Le film, avec une mise en scène tout à fait classique, met en exergue le talent de ses acteurs. Saoirse Ronan (toujours impeccable) mêle douceur et ténacité dans cette jeune femme pleine de rêve et d’enthousiasme. Billy Howle (vu récemment dans Dunkerque de Christopher Nolan) ne reste pas dans l’ombre en interprétant ce jeune homme naïf et brut. Ces deux personnages, qui ont pourtant une alchimie intellectuelle et affective indéniable n’arrive pas à se trouver charnellement. Malgré leur amour, un mur les sépare. Ce n’est ni à cause de leur amour ou de leur position sociale mais bien les mœurs de l’époque. La liberté sexuelle n’était pas encore en vigueur. Il était de bon ton d’attendre le mariage, surtout pour une jeune fille. Aucune éducation sexuelle n’était prévue. On encourageait les hommes à profiter avant le mariage (mais Edward étant timide est aussi ignorant que sa femme) et les femmes à attendre. Florence, assez stressée sur ce sujet avant son mariage en vient à acheter un livre sur le sexe et apprend comment fonctionne un pénis. Les séquences se passant dans la chambre d’hôtel sont teintées d’innocence et de maladresse adolescente, alors que nous avons devant nous un couple marié.
Mais le sexe n’est pas au centre du film.

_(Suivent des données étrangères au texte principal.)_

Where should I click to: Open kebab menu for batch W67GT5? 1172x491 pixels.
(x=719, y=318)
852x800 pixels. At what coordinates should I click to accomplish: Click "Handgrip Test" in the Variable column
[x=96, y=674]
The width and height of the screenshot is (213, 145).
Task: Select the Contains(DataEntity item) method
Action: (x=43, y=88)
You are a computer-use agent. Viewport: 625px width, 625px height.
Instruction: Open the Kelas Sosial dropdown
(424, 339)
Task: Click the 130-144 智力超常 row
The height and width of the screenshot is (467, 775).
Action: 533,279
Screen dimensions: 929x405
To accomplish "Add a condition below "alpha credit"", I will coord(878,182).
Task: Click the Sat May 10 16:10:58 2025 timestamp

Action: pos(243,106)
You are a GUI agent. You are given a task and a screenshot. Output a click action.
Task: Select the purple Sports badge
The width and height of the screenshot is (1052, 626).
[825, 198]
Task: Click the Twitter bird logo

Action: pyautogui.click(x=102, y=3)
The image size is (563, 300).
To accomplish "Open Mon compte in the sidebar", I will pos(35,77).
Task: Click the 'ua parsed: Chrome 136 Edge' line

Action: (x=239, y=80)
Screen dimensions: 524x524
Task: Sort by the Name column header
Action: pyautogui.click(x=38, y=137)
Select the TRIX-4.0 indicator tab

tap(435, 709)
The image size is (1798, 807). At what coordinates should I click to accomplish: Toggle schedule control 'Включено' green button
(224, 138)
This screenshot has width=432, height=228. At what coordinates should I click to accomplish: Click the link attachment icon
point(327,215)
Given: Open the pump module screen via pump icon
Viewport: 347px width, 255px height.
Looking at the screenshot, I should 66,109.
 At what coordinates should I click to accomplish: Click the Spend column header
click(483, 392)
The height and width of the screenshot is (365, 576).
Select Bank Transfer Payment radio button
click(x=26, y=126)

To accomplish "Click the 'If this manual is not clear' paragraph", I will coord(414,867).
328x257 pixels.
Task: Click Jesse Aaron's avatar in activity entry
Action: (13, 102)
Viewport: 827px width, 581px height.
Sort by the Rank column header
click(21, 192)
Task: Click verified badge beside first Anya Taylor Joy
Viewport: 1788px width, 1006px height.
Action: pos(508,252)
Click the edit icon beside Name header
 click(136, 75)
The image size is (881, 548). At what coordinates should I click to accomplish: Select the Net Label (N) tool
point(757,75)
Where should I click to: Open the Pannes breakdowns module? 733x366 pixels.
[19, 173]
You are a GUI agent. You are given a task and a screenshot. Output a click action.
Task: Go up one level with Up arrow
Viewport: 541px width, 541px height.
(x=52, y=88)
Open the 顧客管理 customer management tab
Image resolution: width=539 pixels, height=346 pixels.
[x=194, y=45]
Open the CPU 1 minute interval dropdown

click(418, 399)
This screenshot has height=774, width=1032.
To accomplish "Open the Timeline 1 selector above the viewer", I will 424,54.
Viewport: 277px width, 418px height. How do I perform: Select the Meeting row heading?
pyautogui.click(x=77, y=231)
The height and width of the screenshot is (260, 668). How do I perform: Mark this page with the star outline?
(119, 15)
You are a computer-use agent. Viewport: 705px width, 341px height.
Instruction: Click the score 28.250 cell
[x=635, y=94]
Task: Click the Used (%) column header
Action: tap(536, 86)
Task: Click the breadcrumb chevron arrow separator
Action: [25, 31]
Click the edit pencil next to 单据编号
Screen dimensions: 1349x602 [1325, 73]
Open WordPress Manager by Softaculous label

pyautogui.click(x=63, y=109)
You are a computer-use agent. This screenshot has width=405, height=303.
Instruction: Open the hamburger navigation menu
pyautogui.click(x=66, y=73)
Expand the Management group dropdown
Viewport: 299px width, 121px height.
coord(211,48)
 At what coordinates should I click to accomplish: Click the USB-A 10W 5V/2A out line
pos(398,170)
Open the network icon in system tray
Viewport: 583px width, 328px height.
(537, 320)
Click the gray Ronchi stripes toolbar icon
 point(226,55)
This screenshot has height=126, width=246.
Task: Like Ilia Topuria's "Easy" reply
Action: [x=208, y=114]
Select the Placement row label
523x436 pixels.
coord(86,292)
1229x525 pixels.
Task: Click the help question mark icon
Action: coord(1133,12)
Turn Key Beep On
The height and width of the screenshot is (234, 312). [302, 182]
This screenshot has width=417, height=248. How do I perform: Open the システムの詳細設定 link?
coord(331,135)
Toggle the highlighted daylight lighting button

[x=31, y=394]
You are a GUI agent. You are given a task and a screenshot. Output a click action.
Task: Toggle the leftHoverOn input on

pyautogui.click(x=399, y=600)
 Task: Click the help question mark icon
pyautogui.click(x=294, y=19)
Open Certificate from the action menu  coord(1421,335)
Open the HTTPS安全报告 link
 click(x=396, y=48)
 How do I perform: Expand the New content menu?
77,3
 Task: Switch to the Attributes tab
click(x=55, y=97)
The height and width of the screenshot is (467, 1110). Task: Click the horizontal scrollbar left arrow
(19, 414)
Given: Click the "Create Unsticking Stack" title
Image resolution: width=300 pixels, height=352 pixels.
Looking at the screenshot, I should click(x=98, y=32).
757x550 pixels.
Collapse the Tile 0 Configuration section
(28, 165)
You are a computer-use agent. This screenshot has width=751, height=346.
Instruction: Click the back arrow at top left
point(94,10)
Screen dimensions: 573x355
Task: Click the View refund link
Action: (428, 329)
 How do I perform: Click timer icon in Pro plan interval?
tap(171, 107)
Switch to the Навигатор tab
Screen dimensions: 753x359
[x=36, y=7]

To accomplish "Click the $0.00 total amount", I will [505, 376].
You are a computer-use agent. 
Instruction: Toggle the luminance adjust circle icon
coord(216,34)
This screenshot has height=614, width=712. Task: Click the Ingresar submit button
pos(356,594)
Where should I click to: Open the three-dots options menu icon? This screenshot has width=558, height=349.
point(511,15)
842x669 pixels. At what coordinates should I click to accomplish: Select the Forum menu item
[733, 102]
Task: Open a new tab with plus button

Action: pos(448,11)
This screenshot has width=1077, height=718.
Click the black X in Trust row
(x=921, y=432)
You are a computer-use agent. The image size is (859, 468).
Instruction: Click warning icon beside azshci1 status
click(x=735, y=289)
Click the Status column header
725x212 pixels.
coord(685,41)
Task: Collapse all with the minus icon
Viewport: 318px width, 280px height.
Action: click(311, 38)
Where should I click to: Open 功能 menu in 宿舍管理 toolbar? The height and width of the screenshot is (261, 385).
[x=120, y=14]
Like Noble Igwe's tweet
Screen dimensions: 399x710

Il nous emmène plus loin que cela. Car le jeune couple n’était peut-être pas fait pour être ensemble en fin de compte et une série de flash-back nous donne des clefs de compréhension. Edward vit dans une famille repliée sur elle-même depuis l’accident de sa mère. Florence vit dans une famille trop rigide, entre les remontrance de sa mère et un traumatisme d’enfance lié à son père (mais le film laisse l'imagination au spectateur sur cette question). Ils vivent tous les deux dans un carcan qu’ils ne leur conviennent pas. En se trouvant, ils trouvent aussi une liberté, une nouveauté enivrante. Si le spectateur s’amuse à recouper les flash-back, il s’apercevra que le couple était perdu d’avance. Les non-dits et le silence prenant le pas petit à petit dans leur relation jusqu’à la goutte d’eau (le sexe) qui fera déborder le vase.
Sur la plage de Chesil prend à contre courant cette mode de montrer les années 60 d’une manière belle et sexy. Le film est une image peu flatteuse du passé, un drame sur le manque de communication, l’incompréhension et l’intimité de couple. Poignant, surtout dans le dernier quart d’heure, Sur la plage de Chesil démontre que l’amour ne suffit pas pour sauver un couple.